Commissioner of Police v Marshall

Case

[2023] NZHC 806

18 April 2023

No judgment structure available for this case.

IN THE HIGH COURT OF NEW ZEALAND AUCKLAND REGISTRY

I TE KŌTI MATUA O AOTEAROA TĀMAKI MAKAURAU ROHE

CIV-2020-404-377

[2023] NZHC 806

UNDER the Criminal Proceeds (Recovery) Act 2009

BETWEEN

COMMISSIONER OF POLICE

Applicant

AND

EVLYN DAWN MARSHALL

First respondent

DAVID SIMON MARSHALL
Second respondent

ZACH MARSHALL

Third Respondent

Hearing: 17 April 2023

Appearances:

C D Piho and K F Karpik for applicant NTC Batts for first respondent

M J Taylor-Cyphers for second respondent SNB Wimsett for third respondent

Date of judgment:

18 April 2023


JUDGMENT OF JAGOSE J


This judgment was delivered by me on 18 April 2023 at 12.30pm.

Pursuant to Rule 11.5 of the High Court Rules.

………………………… Registrar/Deputy Registrar

Counsel/Solicitors:

M J Taylor-Cyphers, Barrister, Auckland SNB Wimsett, Barrister, Auckland Kayes Fletcher Walker, Manukau

Molloy Hucker, Auckland

COMMISSIONER OF POLICE v MARSHALL [2023] NZHC 806 [18 April 2023]

[1]                  The Commissioner seeks assets and profit forfeiture orders under the Criminal Proceeds (Recovery) Act 2009 in relation to the respondents’ residential property in Auckland’s Waiuku and some $25,500 in cash and as the former contents of their bank accounts, all presently in the custody and control of the Official Assignee subsequent to this Court’s restraining orders.1

[2]                  The Commissioner has entered into a settlement with the respondents as to property and money to be forfeited to the Crown. Under s 95, I “must approve the settlement if … satisfied that it is consistent with … the purposes of this Act; and … the overall interests of justice”. The “primary purpose” of the Act is:2

… to establish a regime for the forfeiture of property … that has been derived directly or indirectly from significant criminal activity; or … that represents the value of a person’s unlawfully derived income.

[3]                  The Commissioner alleges the property and cash is ‘tainted’ as wholly or in part derived, or reflects unlawful benefit, from the respondents’ significant criminal activity for which they were convicted of multiple drug-related offences carrying maximum terms of imprisonment of five years or more.3 The parties agree a profit forfeiture order in the amount of $200,000 may be made jointly and severally against the respondents, to be discharged in part by release of the funds in the hands of the Official Assignee and otherwise for payment from legitimate sources by 14 June 2023 (or, if then remaining unpaid, by the Official Assignee’s sale of the Waiuku property).
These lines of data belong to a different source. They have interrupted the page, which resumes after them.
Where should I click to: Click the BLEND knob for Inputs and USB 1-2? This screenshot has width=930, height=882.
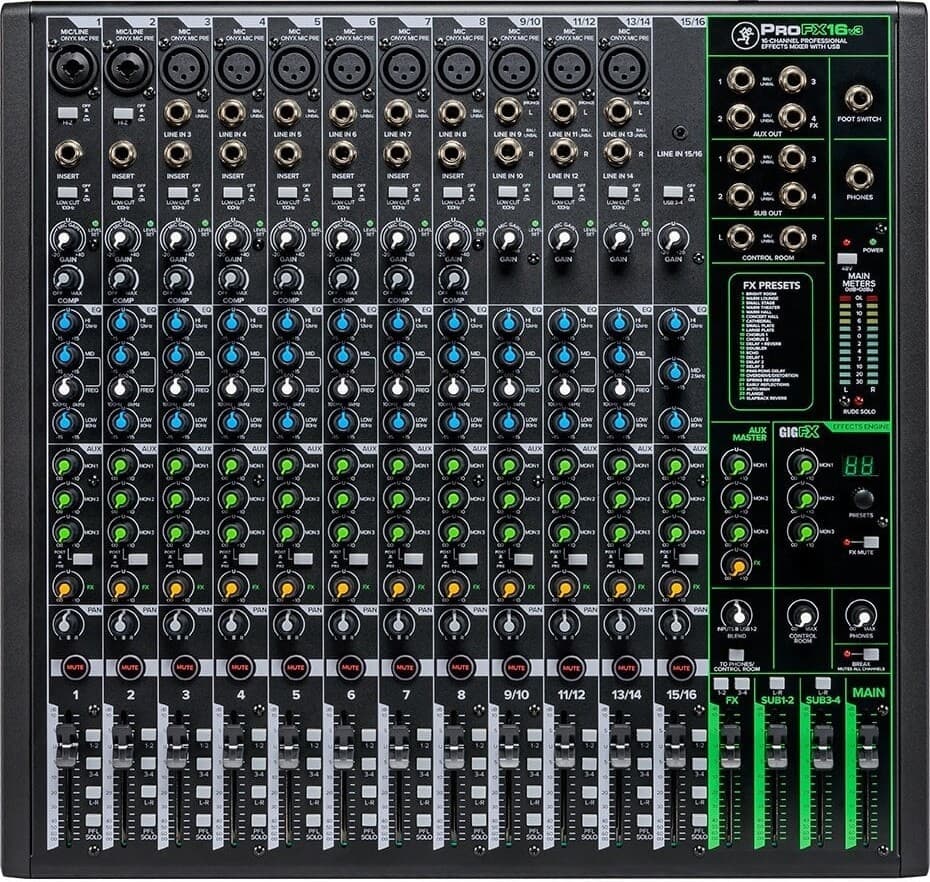tap(738, 612)
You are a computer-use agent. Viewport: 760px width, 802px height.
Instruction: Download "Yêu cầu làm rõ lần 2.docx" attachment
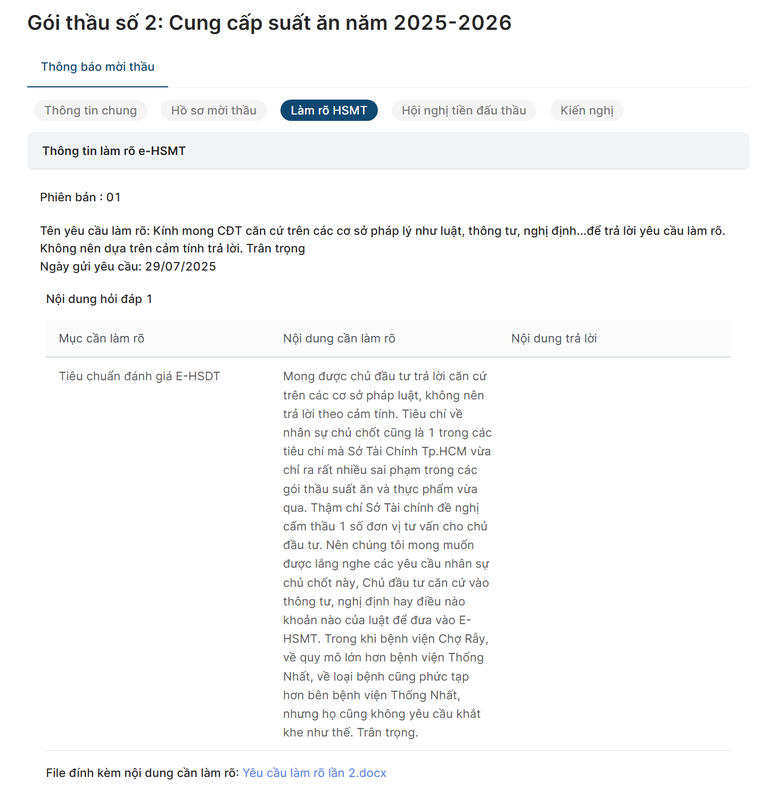pos(314,773)

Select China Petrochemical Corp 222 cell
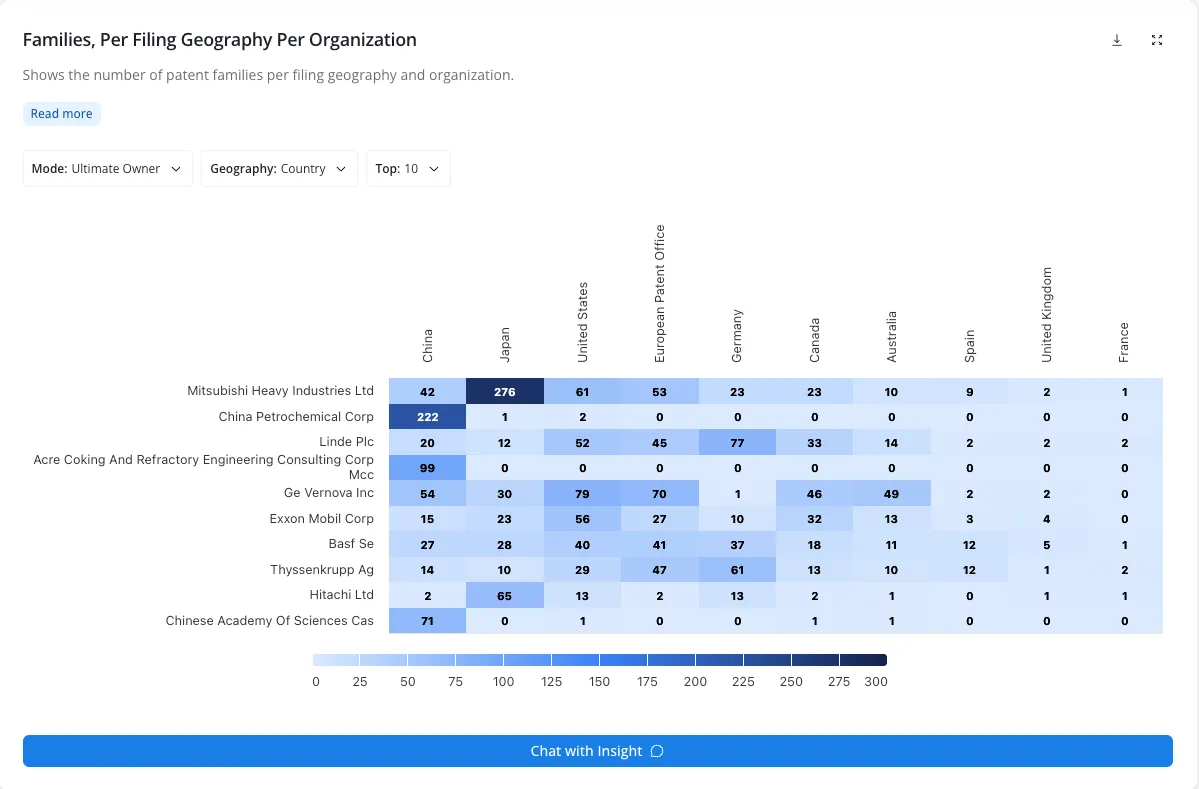pos(427,417)
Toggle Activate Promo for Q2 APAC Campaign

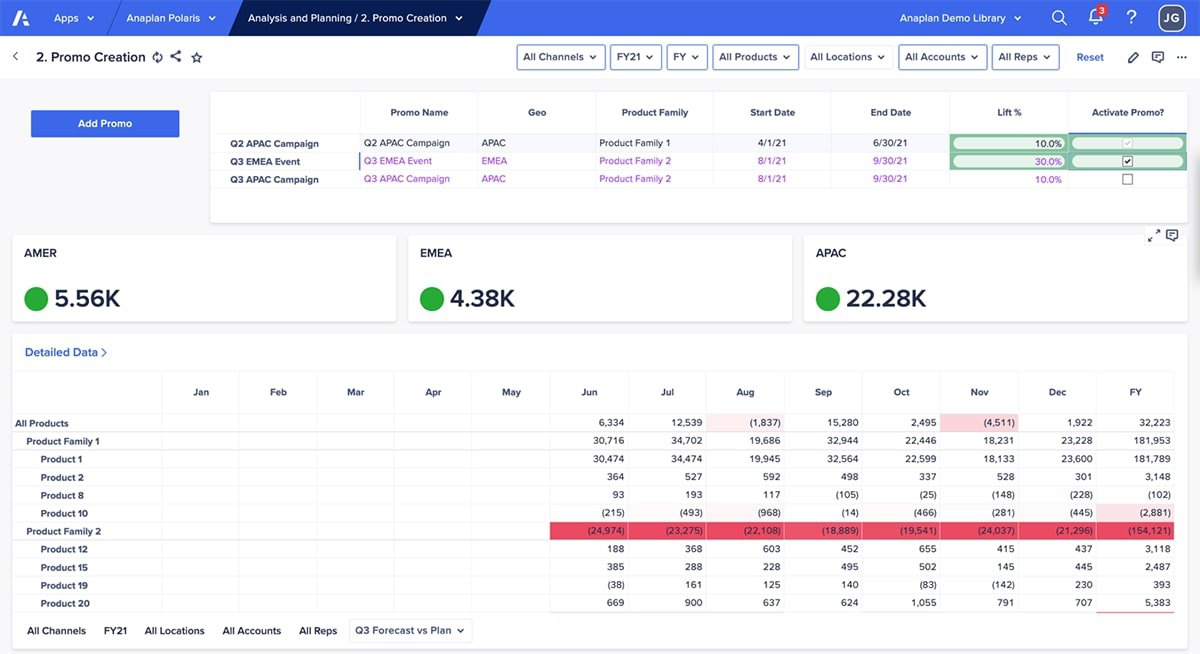point(1127,143)
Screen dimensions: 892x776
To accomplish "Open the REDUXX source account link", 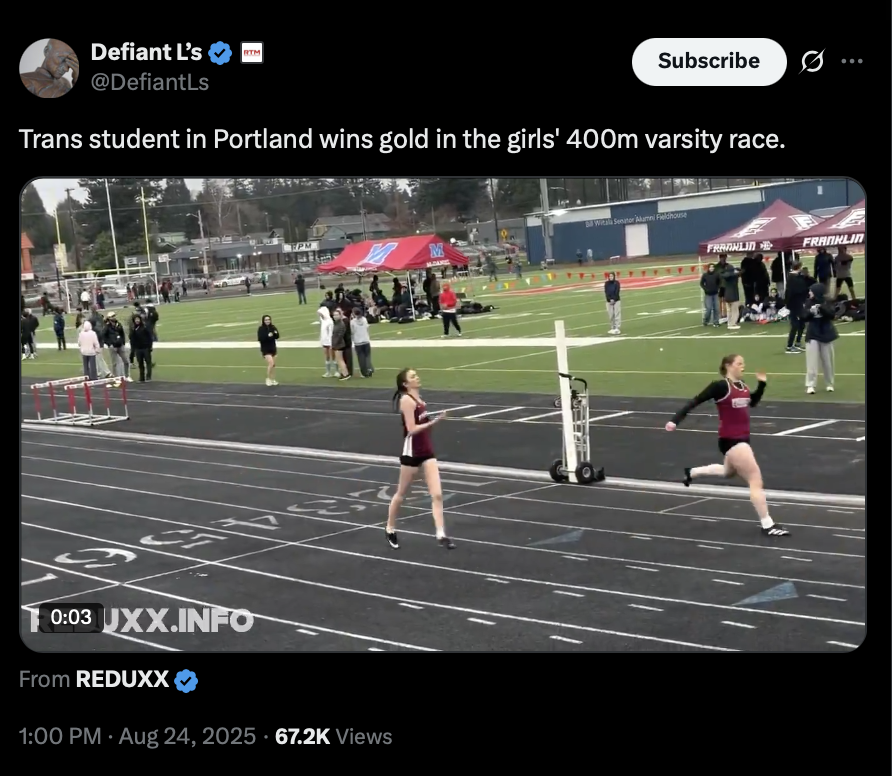I will point(122,679).
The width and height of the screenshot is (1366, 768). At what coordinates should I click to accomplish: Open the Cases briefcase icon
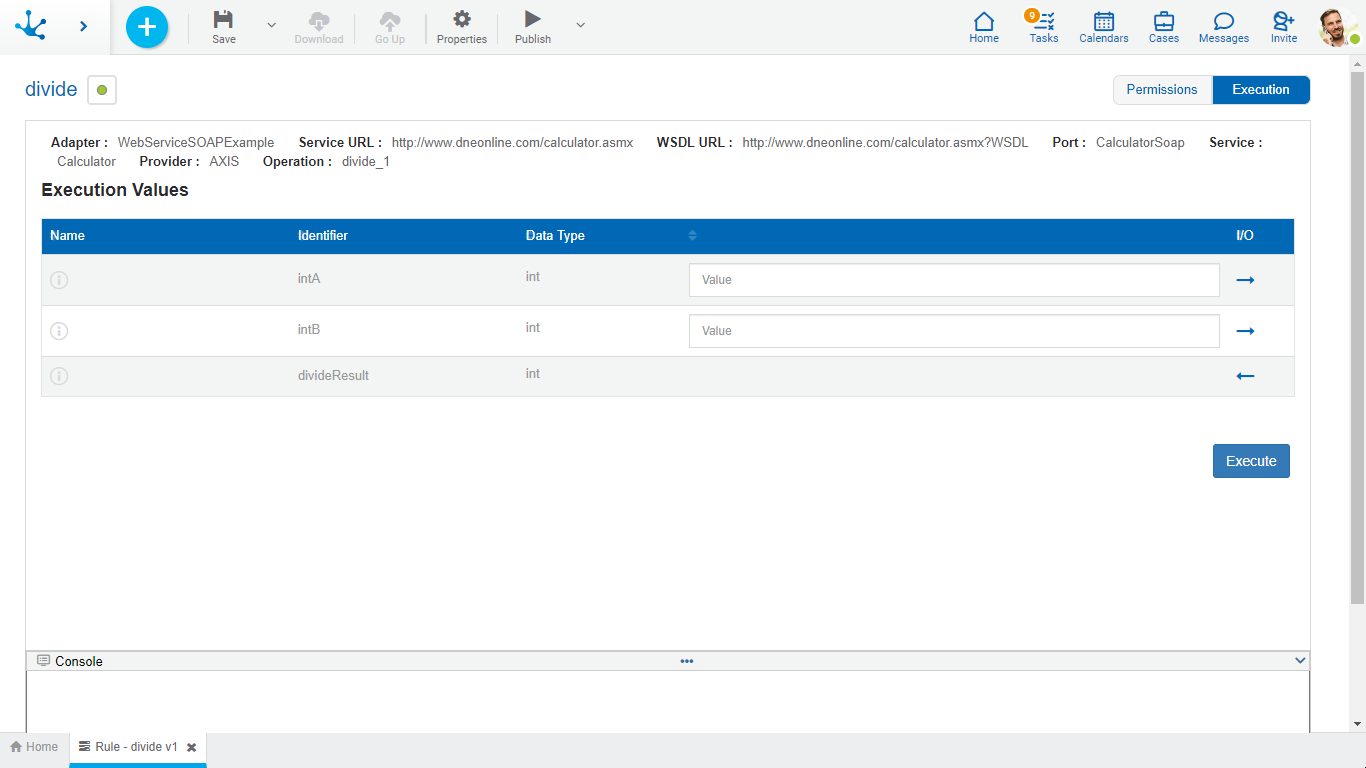(1163, 27)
[4]                  The Commissioner’s contention of the respondents’ unlawful benefit in the amount of some $1.67 million relies principally on three years’ extrapolation from four full (and two part) days’ surveillance of the respondents’ activities at a former residential property. The property was observed attended on average by nearly 120 people a day, each seeming to conduct some form of transaction with an occupant (each conservatively assumed to be a $20 drugs acquisition), together with some

$26,700 in cash and  drugs valued  at some  $24,500 found at the  address and some

$47,000 indeterminate receipts into the respondents’ bank accounts.


1      Commissioner of Police v Marshall HC Auckland CIV-2020-404-0377, 3 March 2020;

Commissioner of Police v Marshall HC Auckland CIV-2020-404-0377, 28 April 2020.

2      Criminal Proceeds (Recovery) Act 2009, s 3(1).

3      Sections 50(1) and 55.

[5]                  The uncertainties in the Commissioner’s extrapolated quantification of the respondents’ unlawful benefit are obvious, but do not undermine its derivation directly or indirectly from their significant criminal activity. I am in no position to second-guess the parties’ inferred calculation $200,000 represents the value of the respondents’ unlawfully derived income. As such, I am satisfied the parties’ settlement is consistent with the primary purpose of the Act to obtain its forfeiture, and the overall interests of justice in securing such forfeiture by consent.

[6]                  I therefore approve the parties’ settlement as set out at para 17 of their joint memorandum dated 17 April 2023, and order in terms of its subparas 20(a)–(i).